***** Provided data *****
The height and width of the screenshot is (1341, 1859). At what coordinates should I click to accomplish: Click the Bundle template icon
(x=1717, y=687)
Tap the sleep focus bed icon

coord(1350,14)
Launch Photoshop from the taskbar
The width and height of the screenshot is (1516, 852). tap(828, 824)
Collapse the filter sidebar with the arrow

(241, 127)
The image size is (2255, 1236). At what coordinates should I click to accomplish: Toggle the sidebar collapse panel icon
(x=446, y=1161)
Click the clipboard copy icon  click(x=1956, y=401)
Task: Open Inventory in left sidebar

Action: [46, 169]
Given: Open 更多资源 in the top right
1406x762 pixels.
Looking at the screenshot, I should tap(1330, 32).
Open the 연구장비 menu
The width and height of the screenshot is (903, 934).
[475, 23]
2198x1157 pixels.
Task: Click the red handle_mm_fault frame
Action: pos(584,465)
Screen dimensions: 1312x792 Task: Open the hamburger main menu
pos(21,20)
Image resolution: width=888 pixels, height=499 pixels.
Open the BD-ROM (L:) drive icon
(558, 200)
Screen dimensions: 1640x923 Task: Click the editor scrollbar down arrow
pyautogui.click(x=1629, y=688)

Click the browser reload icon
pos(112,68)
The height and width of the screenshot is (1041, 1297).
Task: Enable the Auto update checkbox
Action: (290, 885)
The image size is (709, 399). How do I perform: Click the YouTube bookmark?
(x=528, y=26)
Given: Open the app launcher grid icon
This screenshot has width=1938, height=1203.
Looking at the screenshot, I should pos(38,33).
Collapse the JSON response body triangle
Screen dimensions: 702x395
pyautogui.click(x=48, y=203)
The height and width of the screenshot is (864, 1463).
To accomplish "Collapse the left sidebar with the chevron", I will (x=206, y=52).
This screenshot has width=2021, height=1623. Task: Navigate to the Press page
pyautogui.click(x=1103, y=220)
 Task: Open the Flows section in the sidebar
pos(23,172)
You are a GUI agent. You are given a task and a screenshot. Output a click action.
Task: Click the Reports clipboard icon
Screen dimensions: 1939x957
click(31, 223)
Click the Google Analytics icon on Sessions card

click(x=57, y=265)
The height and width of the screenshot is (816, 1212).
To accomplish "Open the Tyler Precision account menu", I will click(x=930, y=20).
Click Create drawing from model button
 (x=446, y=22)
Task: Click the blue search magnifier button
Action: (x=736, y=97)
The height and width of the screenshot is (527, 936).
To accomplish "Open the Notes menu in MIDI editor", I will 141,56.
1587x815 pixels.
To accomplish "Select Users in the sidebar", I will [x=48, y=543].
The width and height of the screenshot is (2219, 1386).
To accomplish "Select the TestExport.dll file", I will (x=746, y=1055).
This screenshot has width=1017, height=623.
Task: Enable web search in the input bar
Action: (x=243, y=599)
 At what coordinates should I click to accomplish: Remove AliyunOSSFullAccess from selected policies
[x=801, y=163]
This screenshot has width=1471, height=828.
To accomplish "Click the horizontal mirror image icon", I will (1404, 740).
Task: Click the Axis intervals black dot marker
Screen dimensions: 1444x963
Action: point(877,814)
*****
> **Task directions**:
Could you return the data above exactly as it stands?

> **Answer space**:
The height and width of the screenshot is (1341, 1859). At what coordinates should I click to accomplish: Click the Bundle template icon
(x=1717, y=687)
Tap the sleep focus bed icon

coord(1350,14)
Launch Photoshop from the taskbar
The width and height of the screenshot is (1516, 852). tap(828, 824)
Collapse the filter sidebar with the arrow

(241, 127)
The image size is (2255, 1236). At what coordinates should I click to accomplish: Toggle the sidebar collapse panel icon
(x=446, y=1161)
Click the clipboard copy icon  click(x=1956, y=401)
Task: Open Inventory in left sidebar

Action: [46, 169]
Given: Open 更多资源 in the top right
1406x762 pixels.
Looking at the screenshot, I should tap(1330, 32).
Open the 연구장비 menu
The width and height of the screenshot is (903, 934).
[475, 23]
2198x1157 pixels.
Task: Click the red handle_mm_fault frame
Action: pos(584,465)
Screen dimensions: 1312x792 Task: Open the hamburger main menu
pos(21,20)
Image resolution: width=888 pixels, height=499 pixels.
Open the BD-ROM (L:) drive icon
(558, 200)
Screen dimensions: 1640x923 Task: Click the editor scrollbar down arrow
pyautogui.click(x=1629, y=688)

Click the browser reload icon
pos(112,68)
The height and width of the screenshot is (1041, 1297).
Task: Enable the Auto update checkbox
Action: (290, 885)
The image size is (709, 399). How do I perform: Click the YouTube bookmark?
(x=528, y=26)
Given: Open the app launcher grid icon
This screenshot has width=1938, height=1203.
Looking at the screenshot, I should pos(38,33).
Collapse the JSON response body triangle
Screen dimensions: 702x395
pyautogui.click(x=48, y=203)
The height and width of the screenshot is (864, 1463).
To accomplish "Collapse the left sidebar with the chevron", I will (x=206, y=52).
This screenshot has width=2021, height=1623. Task: Navigate to the Press page
pyautogui.click(x=1103, y=220)
 Task: Open the Flows section in the sidebar
pos(23,172)
You are a GUI agent. You are given a task and a screenshot. Output a click action.
Task: Click the Reports clipboard icon
Screen dimensions: 1939x957
click(31, 223)
Click the Google Analytics icon on Sessions card

click(x=57, y=265)
The height and width of the screenshot is (816, 1212).
To accomplish "Open the Tyler Precision account menu", I will click(x=930, y=20).
Click Create drawing from model button
 (x=446, y=22)
Task: Click the blue search magnifier button
Action: (x=736, y=97)
The height and width of the screenshot is (527, 936).
To accomplish "Open the Notes menu in MIDI editor", I will 141,56.
1587x815 pixels.
To accomplish "Select Users in the sidebar", I will [x=48, y=543].
The width and height of the screenshot is (2219, 1386).
To accomplish "Select the TestExport.dll file", I will (x=746, y=1055).
This screenshot has width=1017, height=623.
Task: Enable web search in the input bar
Action: (x=243, y=599)
 At what coordinates should I click to accomplish: Remove AliyunOSSFullAccess from selected policies
[x=801, y=163]
This screenshot has width=1471, height=828.
To accomplish "Click the horizontal mirror image icon", I will (1404, 740).
Task: Click the Axis intervals black dot marker
Screen dimensions: 1444x963
Action: point(877,814)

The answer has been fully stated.